- What you are asked to do
Using the data below, return the stretch from the line that contains "Given: Tap the cellular signal bars icon" through the line that contains "Given: Click the ORDER VIEW panel header", both included, exactly as it stands and nothing beyond it.

- Material provided
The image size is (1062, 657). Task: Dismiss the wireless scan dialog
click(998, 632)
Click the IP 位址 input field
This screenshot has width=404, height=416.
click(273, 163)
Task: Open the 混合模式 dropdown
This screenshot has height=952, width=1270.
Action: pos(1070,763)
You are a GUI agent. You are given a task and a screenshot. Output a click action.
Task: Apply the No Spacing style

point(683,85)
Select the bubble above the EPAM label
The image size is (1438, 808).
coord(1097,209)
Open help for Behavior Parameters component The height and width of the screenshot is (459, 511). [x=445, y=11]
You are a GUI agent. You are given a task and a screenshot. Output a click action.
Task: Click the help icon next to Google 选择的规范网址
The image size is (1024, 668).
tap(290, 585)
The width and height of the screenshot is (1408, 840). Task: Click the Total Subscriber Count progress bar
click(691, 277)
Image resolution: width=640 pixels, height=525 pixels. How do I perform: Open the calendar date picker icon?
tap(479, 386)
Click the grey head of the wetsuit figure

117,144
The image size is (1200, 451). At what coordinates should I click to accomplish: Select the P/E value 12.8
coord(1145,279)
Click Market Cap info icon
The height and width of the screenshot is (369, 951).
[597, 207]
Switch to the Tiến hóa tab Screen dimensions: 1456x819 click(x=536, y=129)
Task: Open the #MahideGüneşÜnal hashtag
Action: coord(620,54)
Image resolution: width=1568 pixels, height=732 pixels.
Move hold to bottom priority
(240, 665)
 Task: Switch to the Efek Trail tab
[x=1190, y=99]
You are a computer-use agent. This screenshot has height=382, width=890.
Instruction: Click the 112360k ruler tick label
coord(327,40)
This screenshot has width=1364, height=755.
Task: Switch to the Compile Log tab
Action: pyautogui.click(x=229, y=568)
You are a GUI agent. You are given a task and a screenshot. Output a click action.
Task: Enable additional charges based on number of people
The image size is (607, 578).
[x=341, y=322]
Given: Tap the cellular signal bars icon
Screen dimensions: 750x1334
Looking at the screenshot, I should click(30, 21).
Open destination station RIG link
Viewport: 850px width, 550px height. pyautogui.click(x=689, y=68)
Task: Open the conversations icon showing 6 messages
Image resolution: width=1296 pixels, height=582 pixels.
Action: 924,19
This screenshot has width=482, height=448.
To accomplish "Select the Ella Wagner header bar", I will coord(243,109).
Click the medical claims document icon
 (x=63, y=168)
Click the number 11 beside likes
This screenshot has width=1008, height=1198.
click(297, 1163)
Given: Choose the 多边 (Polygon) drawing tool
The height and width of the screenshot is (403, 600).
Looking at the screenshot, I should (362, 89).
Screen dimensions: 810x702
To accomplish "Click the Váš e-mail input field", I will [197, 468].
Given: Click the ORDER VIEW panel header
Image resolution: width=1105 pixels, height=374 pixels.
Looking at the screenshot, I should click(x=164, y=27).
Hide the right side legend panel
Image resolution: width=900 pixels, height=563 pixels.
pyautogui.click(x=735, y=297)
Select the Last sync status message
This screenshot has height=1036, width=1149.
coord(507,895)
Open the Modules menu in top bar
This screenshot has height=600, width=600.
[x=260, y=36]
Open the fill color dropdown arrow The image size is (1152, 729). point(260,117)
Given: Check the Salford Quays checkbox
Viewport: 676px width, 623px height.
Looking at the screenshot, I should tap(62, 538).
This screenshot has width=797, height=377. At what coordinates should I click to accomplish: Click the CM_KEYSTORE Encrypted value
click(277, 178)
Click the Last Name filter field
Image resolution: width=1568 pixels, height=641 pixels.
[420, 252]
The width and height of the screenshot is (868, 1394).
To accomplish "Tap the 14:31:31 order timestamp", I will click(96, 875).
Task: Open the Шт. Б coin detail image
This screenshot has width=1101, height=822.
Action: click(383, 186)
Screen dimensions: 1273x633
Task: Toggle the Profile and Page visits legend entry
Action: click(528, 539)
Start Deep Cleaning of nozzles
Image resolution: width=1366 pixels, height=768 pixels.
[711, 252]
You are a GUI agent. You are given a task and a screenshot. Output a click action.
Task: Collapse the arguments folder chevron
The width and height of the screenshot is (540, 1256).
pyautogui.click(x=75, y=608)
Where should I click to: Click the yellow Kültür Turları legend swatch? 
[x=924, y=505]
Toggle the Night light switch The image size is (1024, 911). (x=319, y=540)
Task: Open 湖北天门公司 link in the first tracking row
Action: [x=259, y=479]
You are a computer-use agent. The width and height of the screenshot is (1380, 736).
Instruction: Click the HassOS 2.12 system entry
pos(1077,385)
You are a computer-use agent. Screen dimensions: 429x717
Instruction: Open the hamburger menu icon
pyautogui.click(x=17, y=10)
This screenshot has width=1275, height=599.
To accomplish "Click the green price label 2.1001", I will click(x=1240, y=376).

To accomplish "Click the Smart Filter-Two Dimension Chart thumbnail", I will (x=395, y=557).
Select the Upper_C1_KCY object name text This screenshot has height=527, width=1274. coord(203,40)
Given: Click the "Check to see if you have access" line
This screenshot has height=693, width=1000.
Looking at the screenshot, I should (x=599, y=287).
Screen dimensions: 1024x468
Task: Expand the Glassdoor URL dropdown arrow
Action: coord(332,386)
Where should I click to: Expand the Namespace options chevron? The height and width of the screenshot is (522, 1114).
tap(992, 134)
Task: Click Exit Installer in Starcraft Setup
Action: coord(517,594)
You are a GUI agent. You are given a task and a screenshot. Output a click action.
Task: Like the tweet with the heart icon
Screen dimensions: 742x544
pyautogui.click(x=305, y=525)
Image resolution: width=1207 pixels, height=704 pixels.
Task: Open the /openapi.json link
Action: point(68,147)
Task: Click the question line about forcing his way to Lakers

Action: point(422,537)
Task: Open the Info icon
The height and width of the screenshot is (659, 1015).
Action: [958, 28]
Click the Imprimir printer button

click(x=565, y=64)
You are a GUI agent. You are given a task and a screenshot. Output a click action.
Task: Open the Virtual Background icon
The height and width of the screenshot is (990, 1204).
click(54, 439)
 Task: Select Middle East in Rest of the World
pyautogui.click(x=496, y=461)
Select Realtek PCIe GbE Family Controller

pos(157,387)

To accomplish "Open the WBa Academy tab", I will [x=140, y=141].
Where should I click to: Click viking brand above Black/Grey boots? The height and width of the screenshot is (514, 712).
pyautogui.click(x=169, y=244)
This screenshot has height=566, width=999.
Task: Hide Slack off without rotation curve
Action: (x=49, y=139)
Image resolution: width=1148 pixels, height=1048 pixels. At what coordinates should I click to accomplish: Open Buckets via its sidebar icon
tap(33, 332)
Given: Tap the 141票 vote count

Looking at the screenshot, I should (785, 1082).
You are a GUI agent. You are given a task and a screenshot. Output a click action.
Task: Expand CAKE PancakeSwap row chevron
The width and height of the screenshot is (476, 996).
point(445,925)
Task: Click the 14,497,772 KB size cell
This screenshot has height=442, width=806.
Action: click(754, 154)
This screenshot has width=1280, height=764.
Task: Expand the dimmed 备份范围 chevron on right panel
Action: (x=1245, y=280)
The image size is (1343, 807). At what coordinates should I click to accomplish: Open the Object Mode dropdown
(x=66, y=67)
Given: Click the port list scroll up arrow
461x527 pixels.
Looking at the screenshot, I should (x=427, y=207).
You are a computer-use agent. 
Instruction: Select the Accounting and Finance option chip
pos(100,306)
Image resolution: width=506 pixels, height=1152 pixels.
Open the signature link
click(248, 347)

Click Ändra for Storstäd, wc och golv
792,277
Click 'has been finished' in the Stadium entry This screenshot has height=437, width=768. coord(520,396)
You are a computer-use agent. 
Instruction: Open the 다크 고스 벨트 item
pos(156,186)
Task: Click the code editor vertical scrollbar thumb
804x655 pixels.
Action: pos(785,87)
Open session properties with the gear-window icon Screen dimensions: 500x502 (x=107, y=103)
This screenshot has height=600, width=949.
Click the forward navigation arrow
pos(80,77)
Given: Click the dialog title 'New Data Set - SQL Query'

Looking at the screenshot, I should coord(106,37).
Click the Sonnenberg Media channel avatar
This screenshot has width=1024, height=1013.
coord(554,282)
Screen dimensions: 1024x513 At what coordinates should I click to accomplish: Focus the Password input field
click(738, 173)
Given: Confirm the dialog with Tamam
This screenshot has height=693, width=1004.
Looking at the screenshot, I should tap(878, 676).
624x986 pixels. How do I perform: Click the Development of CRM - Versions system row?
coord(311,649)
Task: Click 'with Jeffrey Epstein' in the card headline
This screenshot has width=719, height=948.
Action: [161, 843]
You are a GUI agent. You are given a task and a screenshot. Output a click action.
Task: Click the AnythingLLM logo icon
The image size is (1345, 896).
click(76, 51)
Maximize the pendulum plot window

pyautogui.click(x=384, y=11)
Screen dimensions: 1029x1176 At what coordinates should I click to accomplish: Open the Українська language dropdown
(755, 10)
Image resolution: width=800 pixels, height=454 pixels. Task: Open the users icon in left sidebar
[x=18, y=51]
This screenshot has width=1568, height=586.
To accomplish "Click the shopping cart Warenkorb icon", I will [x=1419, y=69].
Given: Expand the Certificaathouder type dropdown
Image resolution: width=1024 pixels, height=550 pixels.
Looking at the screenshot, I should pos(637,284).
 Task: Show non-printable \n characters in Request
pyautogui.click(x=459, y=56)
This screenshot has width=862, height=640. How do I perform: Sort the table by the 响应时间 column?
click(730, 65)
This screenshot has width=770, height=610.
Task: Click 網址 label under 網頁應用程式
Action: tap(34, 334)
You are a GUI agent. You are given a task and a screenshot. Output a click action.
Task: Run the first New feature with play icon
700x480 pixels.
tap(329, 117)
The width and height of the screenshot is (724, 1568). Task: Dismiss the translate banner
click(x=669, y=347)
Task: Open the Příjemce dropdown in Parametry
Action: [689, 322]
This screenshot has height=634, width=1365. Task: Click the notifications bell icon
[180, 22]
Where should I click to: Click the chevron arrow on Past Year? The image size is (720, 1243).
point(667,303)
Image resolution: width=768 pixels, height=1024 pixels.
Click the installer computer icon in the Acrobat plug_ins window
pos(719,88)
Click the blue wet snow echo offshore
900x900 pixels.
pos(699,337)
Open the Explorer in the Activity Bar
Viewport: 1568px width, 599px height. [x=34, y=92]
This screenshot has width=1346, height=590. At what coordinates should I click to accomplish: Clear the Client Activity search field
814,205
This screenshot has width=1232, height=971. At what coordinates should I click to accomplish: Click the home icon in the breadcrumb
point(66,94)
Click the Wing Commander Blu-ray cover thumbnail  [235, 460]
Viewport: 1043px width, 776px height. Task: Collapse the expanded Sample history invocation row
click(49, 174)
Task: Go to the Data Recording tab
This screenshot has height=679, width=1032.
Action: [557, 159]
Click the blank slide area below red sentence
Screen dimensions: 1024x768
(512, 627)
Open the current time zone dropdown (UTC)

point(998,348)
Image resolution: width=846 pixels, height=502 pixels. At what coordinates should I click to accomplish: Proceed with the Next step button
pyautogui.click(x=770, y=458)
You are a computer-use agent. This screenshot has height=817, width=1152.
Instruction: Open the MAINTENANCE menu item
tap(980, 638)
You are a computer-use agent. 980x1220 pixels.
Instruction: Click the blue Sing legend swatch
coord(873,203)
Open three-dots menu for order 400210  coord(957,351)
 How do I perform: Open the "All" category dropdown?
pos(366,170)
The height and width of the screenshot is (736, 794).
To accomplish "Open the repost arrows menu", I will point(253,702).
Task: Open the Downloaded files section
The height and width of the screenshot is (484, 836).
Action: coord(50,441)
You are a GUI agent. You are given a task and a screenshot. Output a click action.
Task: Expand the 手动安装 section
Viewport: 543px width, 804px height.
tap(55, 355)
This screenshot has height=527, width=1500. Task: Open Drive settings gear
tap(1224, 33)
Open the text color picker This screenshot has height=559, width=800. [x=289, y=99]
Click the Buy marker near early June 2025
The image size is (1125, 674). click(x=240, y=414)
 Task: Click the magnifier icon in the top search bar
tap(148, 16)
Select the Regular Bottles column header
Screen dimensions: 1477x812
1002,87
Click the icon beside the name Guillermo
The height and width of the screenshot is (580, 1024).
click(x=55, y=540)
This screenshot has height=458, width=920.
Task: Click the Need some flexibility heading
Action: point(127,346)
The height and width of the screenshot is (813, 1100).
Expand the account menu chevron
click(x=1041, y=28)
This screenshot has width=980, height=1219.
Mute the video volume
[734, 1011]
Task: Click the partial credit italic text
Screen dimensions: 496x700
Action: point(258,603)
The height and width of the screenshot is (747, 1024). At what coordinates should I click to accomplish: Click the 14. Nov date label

- Your response
Given: Tap the cellular signal bars icon
Screen dimensions: 750x1334
Looking at the screenshot, I should click(30, 21).
Open destination station RIG link
Viewport: 850px width, 550px height. pyautogui.click(x=689, y=68)
Task: Open the conversations icon showing 6 messages
Image resolution: width=1296 pixels, height=582 pixels.
Action: 924,19
This screenshot has width=482, height=448.
To accomplish "Select the Ella Wagner header bar", I will coord(243,109).
Click the medical claims document icon
 (x=63, y=168)
Click the number 11 beside likes
This screenshot has width=1008, height=1198.
click(297, 1163)
Given: Choose the 多边 (Polygon) drawing tool
The height and width of the screenshot is (403, 600).
Looking at the screenshot, I should (362, 89).
Screen dimensions: 810x702
To accomplish "Click the Váš e-mail input field", I will [197, 468].
Given: Click the ORDER VIEW panel header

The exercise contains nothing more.